The federal hacking statute (18 U.S. Code § 1030) does not define “access.” Many state statutes do, and they usually say something like this: “`Access’ means to approach, instruct, communicate with, store data in, retrieve data from, or otherwise make use of any resources of a computer, computer system, or computer network.” (Florida Statutes § 815.03).
There are very few cases that deal with what “access” is, in practice. The one that is most often cited is from Kansas: State v. Allen, 917 P.2d 848 (Kan. Sup. Ct. 1996). In the Allen case, the defendant was war-dialing – using a dial-up modem to repeatedly contact the computer system at the Southwestern Bell Company. If a dial-in connected with the Southwestern Bell system, he hung up. He was apparently exploring the possibility of connecting to the system and interacting with it, but never got that far. The Kansas Supreme Court threw out the hacking (unauthorized access) charge against him because it said he had not “accessed” the system: “Until Allen . . . entered appropriate passwords, he could not be said to have had the ability to make use of Southwestern Bell's computers or obtain anything. Therefore, he cannot be said to have gained access to Southwestern Bell's computer systems”.
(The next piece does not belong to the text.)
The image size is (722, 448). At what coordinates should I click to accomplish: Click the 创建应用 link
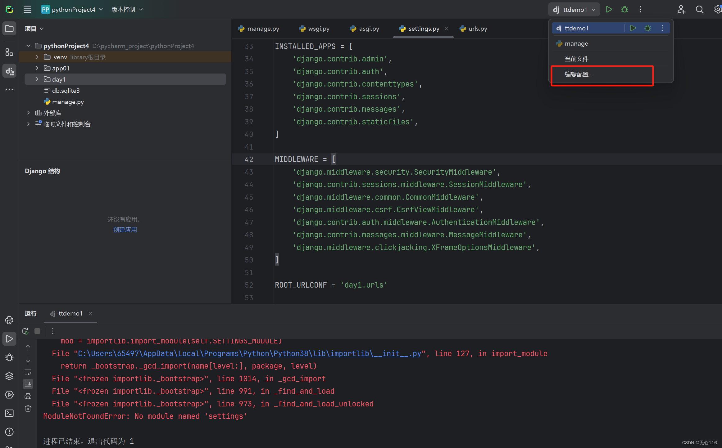pos(125,230)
Most of the time, “access” is not a real problem because the perpetrator (the “hacker”) does communicate with the system and usually goes further by copying or deleting data, say. Access becomes problematic when, for example, someone is port scanning a system. There is only one federal case on port scanning and that court, like the Allen court, said that it was not access . . . which means it may not be a crime. (It is also a crime to attempt to gain access, but I have not seen any prosecutions for that.)
“Access” is particularly problematic when it comes to wireless systems: If I am in public, find an unsecured wireless network and use it (free-ride on it), have I illegally “accessed” that system? I don’t think so, based on the cases I note above and on common sense. Many people agree, but some disagree. Indeed, this post was prompted by an email I got today from a friend in Europe, where they are debating this.
I think the free-riding on a wireless system might well be prosecutable as theft of services (like stealing electricity) because you know you are getting something you paid for. On the other hand, though, there are intentionally free wireless systems out there, so you may not actually know that.
You would think law would have figured all this out by now, wouldn’t you?